Emollients are creams, ointments and lotions designed to help the skin retain moisture to relieve itchiness.

You can use the emollient as often as is required to relieve itching. Apply the emollient gently in the direction of the hair growth and avoid vigorously rubbing the skin.

Some emollients are designed to act as a soap substitute and are usually recommended because normal soap can irritate the rash. These types of emollients are available over the counter from most pharmacists.

Topical corticosteroids

You should visit your GP if emollients fail to control the symptoms of itchiness. You may need additional treatments with a topical corticosteroid. Topical corticosteroids are applied directly to the skin and include hydrocortisone or betamethasone cream.

The main aim of topical corticosteroids is to reduce inflammation (redness of the skin) and to help relieve the symptoms of itching. It's usually recommended that you apply topical corticosteroid cream or ointment lightly to affected areas of skin once or twice a day - depending on the advice of your doctor.

If you use topical steroids as directed by your doctor, side effects are rare. Some people may experience a slight burning or stinging sensation when first applying the cream. This side effect is usually temporary and should pass once your body gets used to the medication.

Antihistamines

If you're having trouble sleeping due to itching, your GP may prescribe a sedating antihistamine, such as hydroxyzine or chlorphenamine.

Sedating antihistamines are antihistamines originally designed to treat allergic conditions such as hay fever, but it was subsequently found that they caused drowsiness in many people.

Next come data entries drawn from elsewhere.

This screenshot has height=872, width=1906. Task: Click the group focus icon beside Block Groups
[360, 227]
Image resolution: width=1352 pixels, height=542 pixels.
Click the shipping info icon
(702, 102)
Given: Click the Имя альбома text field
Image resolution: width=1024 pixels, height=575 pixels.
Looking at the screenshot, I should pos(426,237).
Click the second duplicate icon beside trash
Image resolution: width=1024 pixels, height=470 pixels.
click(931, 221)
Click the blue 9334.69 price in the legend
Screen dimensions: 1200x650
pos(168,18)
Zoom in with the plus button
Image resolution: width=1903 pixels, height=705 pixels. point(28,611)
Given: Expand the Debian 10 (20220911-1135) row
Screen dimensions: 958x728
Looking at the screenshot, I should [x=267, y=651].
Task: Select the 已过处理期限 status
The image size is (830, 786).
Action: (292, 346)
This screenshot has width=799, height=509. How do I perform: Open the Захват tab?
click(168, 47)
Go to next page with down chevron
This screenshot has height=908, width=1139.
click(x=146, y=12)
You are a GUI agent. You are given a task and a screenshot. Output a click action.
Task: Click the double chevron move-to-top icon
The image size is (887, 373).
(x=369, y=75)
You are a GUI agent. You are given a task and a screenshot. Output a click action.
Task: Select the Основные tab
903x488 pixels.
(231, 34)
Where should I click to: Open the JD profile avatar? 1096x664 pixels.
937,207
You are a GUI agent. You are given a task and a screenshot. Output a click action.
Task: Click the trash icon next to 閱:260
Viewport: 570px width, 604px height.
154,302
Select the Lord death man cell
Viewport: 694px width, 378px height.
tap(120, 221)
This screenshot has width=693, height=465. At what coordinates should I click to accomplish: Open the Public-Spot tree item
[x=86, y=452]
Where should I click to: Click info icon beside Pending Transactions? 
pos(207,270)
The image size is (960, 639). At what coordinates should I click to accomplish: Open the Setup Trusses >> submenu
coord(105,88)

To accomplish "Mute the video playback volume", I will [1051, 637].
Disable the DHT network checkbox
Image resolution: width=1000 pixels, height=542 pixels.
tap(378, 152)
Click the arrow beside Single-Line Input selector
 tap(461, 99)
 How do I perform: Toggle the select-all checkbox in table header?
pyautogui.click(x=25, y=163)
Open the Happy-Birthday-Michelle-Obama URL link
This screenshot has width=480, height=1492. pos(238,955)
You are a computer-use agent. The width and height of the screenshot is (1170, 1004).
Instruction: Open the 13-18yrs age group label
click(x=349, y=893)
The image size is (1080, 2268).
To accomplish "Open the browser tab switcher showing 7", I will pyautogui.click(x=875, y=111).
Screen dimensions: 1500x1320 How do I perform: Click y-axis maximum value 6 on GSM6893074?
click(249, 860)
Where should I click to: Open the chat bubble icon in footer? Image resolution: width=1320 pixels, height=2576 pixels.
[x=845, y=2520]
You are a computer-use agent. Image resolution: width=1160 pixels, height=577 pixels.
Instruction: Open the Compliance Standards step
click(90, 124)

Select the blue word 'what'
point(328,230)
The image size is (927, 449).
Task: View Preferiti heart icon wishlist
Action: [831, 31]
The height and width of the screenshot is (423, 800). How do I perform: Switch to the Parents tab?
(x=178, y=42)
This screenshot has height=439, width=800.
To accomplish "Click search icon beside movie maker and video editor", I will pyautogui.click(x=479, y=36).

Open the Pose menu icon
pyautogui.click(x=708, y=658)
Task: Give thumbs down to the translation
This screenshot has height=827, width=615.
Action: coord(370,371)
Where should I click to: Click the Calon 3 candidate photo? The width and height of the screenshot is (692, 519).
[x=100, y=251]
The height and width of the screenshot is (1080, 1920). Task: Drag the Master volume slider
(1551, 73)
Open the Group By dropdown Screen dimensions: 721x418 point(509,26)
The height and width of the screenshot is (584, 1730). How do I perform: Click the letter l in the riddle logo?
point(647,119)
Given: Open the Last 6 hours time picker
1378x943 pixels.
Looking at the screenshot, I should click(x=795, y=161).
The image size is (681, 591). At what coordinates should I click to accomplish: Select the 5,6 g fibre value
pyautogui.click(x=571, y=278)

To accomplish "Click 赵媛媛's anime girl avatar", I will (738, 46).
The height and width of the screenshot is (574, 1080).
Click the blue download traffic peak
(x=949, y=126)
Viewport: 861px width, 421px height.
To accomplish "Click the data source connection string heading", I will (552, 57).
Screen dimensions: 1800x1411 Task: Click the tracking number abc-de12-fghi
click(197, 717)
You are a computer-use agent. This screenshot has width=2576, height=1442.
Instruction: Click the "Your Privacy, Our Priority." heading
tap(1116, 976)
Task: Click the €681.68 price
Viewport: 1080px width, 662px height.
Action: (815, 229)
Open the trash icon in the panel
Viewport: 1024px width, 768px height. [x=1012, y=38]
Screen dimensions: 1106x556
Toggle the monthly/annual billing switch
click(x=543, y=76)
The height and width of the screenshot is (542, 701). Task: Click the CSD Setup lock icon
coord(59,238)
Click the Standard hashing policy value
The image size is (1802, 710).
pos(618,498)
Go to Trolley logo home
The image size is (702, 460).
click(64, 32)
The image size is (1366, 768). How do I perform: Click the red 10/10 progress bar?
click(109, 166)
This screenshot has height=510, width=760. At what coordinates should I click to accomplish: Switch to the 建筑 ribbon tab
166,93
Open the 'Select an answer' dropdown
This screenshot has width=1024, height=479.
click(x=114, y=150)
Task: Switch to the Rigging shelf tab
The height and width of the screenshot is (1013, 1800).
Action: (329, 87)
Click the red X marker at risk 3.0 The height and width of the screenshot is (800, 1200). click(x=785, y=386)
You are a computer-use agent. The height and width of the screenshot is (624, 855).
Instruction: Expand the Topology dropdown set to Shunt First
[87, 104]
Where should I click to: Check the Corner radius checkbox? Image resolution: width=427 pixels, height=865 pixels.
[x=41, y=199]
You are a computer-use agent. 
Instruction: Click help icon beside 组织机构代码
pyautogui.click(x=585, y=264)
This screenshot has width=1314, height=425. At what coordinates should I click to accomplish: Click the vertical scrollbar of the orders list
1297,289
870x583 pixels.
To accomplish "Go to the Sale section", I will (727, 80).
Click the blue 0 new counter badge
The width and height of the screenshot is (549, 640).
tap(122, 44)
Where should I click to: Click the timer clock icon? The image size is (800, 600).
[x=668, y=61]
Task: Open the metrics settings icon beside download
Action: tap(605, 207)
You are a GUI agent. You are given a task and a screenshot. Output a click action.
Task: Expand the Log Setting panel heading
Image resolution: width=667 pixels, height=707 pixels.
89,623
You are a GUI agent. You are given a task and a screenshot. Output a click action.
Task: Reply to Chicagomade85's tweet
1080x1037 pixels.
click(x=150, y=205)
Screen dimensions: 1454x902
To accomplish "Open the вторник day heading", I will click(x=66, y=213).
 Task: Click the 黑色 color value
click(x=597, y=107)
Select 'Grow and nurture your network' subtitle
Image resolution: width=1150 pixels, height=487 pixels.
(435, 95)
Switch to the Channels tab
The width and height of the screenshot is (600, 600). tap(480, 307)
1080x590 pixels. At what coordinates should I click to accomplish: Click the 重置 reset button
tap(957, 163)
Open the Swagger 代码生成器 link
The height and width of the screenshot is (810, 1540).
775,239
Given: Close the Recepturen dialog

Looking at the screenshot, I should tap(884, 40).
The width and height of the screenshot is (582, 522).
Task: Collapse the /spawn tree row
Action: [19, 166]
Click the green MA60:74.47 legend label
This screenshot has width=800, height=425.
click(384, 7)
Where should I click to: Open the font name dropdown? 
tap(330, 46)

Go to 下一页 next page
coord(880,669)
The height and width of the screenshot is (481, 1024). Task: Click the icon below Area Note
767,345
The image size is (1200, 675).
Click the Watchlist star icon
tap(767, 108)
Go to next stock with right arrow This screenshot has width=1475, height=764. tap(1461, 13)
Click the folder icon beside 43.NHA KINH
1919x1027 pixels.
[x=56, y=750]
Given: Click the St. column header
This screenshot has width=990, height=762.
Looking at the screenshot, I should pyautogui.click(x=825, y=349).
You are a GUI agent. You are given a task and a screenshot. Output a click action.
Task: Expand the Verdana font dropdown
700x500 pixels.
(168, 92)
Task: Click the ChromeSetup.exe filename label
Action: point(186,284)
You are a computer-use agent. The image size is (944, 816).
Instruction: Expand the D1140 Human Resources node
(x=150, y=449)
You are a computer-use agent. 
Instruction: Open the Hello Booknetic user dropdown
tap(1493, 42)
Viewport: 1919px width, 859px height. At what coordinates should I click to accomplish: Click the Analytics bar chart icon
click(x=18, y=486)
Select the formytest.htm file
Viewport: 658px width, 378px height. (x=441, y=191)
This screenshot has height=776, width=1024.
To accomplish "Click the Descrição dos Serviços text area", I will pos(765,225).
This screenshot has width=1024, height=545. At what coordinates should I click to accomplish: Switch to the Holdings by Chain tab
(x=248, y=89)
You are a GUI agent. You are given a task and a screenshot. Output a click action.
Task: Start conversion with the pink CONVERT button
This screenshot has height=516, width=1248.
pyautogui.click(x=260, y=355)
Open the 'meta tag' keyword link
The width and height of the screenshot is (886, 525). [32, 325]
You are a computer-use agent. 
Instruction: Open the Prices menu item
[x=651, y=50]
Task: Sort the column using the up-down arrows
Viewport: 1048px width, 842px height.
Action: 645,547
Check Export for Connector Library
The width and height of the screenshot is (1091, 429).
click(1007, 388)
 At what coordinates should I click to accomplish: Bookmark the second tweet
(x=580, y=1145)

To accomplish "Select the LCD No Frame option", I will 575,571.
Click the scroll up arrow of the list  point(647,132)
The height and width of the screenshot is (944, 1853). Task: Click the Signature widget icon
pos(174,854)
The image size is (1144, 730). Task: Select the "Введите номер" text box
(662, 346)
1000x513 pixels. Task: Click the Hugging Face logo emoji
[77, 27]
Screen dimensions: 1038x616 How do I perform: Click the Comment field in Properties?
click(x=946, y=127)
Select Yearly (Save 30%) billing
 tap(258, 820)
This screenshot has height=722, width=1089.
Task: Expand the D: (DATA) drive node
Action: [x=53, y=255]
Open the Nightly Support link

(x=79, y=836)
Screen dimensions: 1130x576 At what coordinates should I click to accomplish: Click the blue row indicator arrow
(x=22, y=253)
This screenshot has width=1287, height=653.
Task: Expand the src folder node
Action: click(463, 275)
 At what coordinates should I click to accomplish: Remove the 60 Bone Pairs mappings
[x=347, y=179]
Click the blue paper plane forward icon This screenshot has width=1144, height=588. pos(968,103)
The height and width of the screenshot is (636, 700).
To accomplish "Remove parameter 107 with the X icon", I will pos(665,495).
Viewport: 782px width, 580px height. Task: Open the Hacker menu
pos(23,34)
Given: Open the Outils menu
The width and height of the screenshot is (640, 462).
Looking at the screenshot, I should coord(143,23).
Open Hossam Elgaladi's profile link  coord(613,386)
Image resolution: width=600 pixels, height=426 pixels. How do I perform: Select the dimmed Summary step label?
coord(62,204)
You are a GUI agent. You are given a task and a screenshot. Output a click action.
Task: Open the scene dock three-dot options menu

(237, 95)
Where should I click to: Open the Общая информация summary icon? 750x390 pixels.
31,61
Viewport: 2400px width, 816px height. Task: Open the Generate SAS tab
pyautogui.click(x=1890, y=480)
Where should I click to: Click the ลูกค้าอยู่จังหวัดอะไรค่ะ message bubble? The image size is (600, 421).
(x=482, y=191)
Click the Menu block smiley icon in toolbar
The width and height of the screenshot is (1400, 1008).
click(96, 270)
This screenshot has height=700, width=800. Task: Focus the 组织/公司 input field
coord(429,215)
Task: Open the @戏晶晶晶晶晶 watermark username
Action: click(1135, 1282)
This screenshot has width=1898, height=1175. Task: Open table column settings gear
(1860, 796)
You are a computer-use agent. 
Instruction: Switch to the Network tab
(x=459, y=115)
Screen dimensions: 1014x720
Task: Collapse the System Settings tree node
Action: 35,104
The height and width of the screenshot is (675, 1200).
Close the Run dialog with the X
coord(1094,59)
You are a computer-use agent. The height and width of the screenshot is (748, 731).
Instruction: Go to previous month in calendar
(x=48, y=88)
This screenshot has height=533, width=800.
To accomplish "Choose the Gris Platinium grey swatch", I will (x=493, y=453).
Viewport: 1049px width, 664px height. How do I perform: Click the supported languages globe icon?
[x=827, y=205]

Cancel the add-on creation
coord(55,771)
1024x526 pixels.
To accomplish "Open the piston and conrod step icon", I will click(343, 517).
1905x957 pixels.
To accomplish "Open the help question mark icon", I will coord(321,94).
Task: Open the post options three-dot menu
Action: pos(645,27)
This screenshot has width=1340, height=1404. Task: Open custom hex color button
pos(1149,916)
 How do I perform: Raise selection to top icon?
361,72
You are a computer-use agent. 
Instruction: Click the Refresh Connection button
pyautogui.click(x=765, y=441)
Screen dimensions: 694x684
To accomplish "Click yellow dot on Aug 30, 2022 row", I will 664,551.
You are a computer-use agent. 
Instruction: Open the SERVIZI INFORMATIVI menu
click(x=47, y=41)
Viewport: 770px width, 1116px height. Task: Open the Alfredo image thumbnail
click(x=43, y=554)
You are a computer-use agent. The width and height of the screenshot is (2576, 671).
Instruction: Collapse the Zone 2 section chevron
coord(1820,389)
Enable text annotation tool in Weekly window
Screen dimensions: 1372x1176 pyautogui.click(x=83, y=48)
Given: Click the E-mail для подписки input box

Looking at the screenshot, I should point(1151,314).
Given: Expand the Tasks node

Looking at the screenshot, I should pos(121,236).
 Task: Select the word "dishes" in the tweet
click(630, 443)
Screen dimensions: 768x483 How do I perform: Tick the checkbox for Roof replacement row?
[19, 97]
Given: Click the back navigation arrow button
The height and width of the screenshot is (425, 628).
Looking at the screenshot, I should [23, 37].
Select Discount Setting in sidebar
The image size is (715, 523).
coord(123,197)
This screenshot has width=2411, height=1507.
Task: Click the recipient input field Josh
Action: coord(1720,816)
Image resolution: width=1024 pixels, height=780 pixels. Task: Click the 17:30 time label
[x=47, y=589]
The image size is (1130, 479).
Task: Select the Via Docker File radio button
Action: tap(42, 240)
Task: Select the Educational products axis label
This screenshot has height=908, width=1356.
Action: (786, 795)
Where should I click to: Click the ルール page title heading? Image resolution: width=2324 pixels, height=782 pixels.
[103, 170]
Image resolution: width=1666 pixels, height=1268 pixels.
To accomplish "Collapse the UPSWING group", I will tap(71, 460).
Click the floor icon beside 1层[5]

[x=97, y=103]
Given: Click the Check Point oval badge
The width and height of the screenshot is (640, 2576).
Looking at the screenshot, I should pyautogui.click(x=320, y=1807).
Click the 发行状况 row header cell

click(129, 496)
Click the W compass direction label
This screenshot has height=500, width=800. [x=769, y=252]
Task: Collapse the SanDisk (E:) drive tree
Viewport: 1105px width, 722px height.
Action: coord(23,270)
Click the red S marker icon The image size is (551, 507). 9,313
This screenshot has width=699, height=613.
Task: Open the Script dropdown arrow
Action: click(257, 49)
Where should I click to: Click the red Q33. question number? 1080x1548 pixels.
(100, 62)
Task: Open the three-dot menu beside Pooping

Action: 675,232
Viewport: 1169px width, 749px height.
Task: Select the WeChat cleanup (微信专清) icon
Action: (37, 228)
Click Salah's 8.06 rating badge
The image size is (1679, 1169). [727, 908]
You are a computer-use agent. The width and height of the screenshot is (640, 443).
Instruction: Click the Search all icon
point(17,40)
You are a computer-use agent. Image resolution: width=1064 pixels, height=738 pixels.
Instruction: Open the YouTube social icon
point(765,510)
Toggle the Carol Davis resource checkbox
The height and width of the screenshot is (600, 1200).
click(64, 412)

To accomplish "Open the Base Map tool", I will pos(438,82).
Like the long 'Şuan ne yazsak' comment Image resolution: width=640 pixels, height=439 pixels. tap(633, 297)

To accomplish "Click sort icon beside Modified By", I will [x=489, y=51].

This is a useful side effect in some cases because the drowsiness will help you sleep better.

You usually need to take the medication just before you go to bed. Many people still feel quite drowsy when they wake up the following morning. If this is the case, avoid driving or using tools or machinery.

UVB light therapy

If your symptoms fail to respond to the above treatments, you may be referred for UVB light therapy. This involves the controlled exposure of your skin to ultraviolet light for a few seconds to minutes at regular intervals under the guidance of a specialist. This is not the same as using a sunbed.

However, there are some uncertainties about how effective UVB light therapy is for pityriasis rosea. Although some medical trials suggest it can help relieve itchiness, others have found it only helps improve the appearance of the rash (without relieving itchiness) during the first few weeks of the condition.

Some people find exposure of their skin to natural sunlight for short periods can also be useful, although you should take care not to stay in the sun too long because prolonged exposure to the sun can damage your skin and increase your risk of developing skin cancer.

Other treatments

A number of other treatments have also been suggested for pityriasis rosea, but their use is controversial. They include:

  • aciclovir - an antiviral medication that was originally designed to treat herpes infections
  • erythromycin - an antibiotic that's designed to treat bacterial infections
  • oral (tablet) corticosteroids

If you're offered these treatments, you should be aware that evidence of their effectiveness and safety when used to treat pityriasis rosea is limited.